Weird or what? I’m wiping them out, Mo; get out of the way. But he doesn’t, because Mo begs for them. Tomorrow He will repeat Himself as Mo meekly grasps great truths: that there is sin that warrants ultimate discipline; that God alone and always knows when that’s appropriate.
There’s ominously more that Mo doesn’t know about sin: he doesn’t know what it can do to him: Israel, complaining again, wishes they could have died with the rebels instead of dying of thirst (Num. 20:2-5). God tasks Mo and his brother with acting out a miracle to rebuke the congregation’s intemperate spirit. Instead, Mo himself bursts out intemperately:“Hear now, you rebels! Must we bring water for you out of this rock?” (verse 10). Twice he slaps the rock with his stick. Out comes the water in abundance for the congregation and for their animals (verses 6-11). Whereupon, the Lord tells Mo and his brother, “Because you did not believe Me, to hallow Me in the eyes of the children of Israel, therefore you shall not bring this assembly into the land which I have given them” (verse 12).
Mo will climb the mountains and look across the Jordan River to Canaan’s land to which he had lived to bring in his people. But he will never enter at their head, because, the Lord explains to him, “in the Wilderness of Zin, during the strife of the congregation, you rebelled against My command to hallow Me at the waters before their eyes” (Num. 27:14).
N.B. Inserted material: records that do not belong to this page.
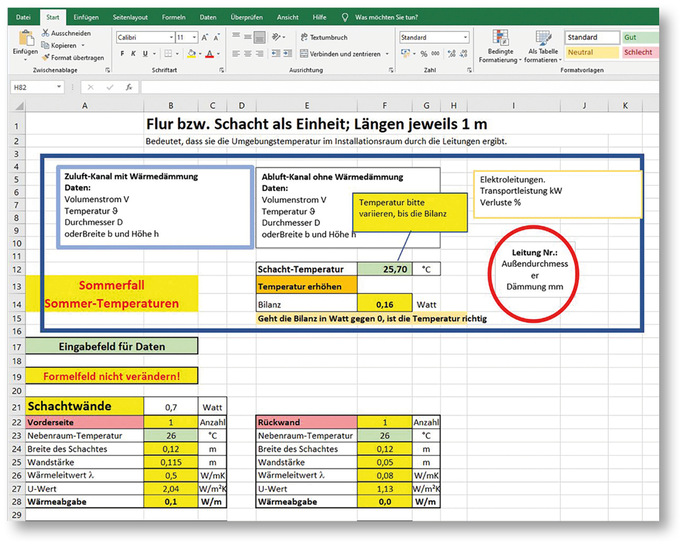This screenshot has height=546, width=684.
Task: Toggle italic formatting K button
Action: coord(132,53)
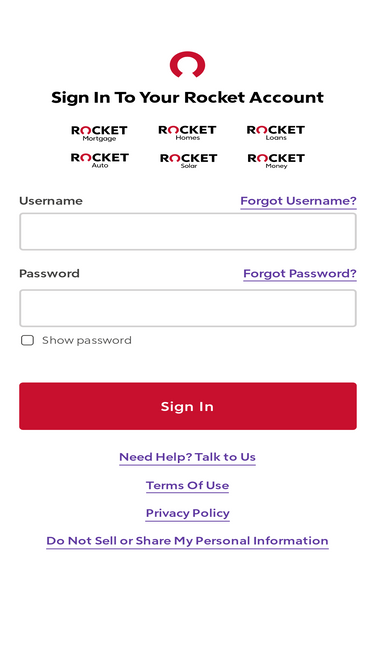This screenshot has height=667, width=375.
Task: Open the Forgot Password? link
Action: 300,274
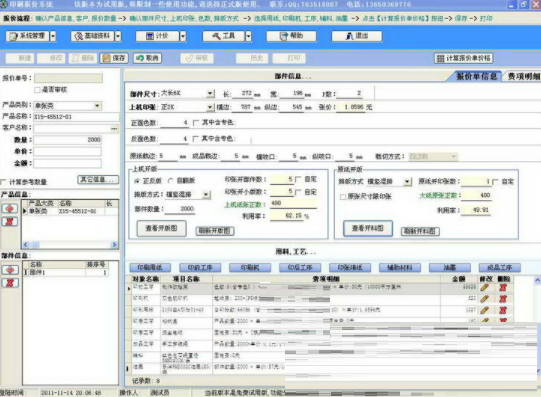
Task: Check the 计算参考数量 checkbox
Action: (3, 182)
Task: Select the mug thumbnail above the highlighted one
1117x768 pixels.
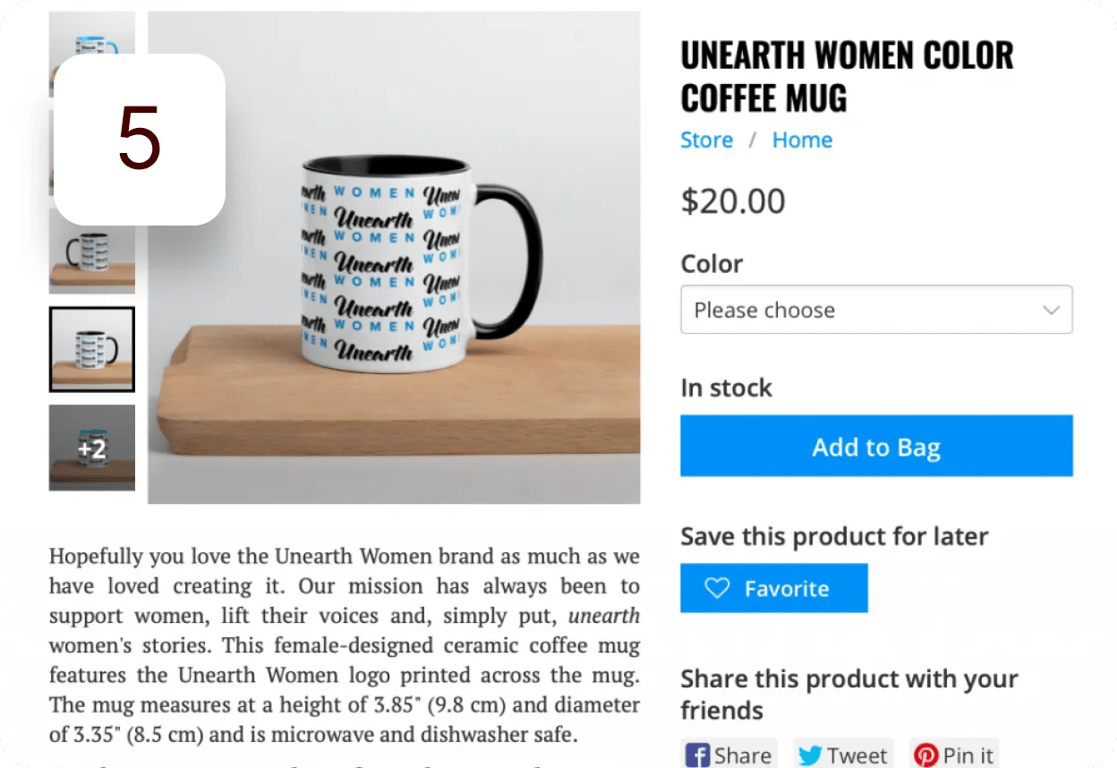Action: coord(92,252)
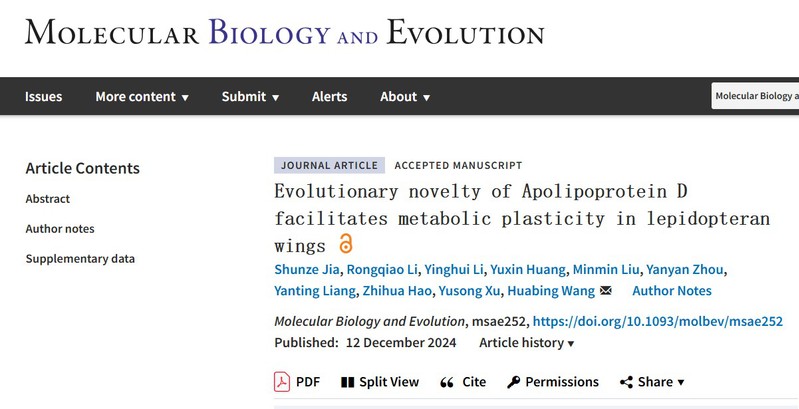Click the PDF download icon
This screenshot has height=409, width=799.
(282, 381)
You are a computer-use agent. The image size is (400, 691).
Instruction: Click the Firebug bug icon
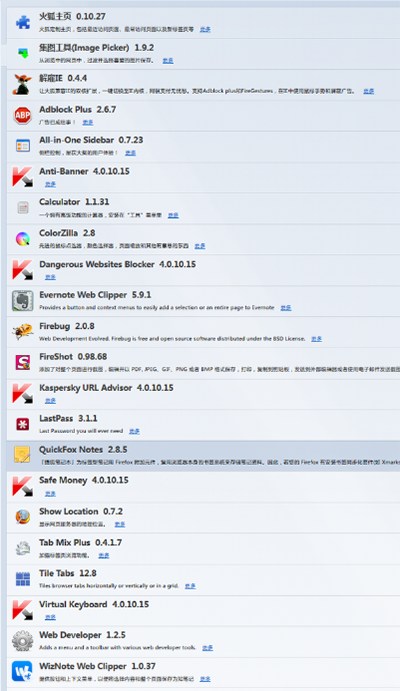point(22,331)
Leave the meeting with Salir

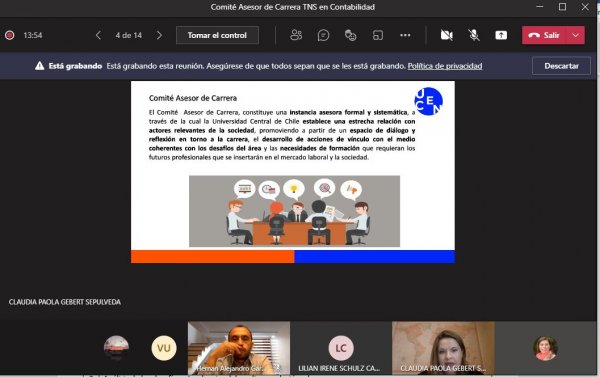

And just like that we see that Mo is human after all, sinful after all, he of all the perks and mercy: no Canaan for Mo. No triumphant entry. No perks for sin. Forgiveness, yes, and translation too (Jude 9; Matt. 17:1-3; Luke 9:28-36). But for Mo, like me and you, rebellion is as unpardonable in a saint as it is in a sinner (1 Sam. 15:23); the wages of sin is always death (see Rom. 6:23); and full obedience is always of total importance.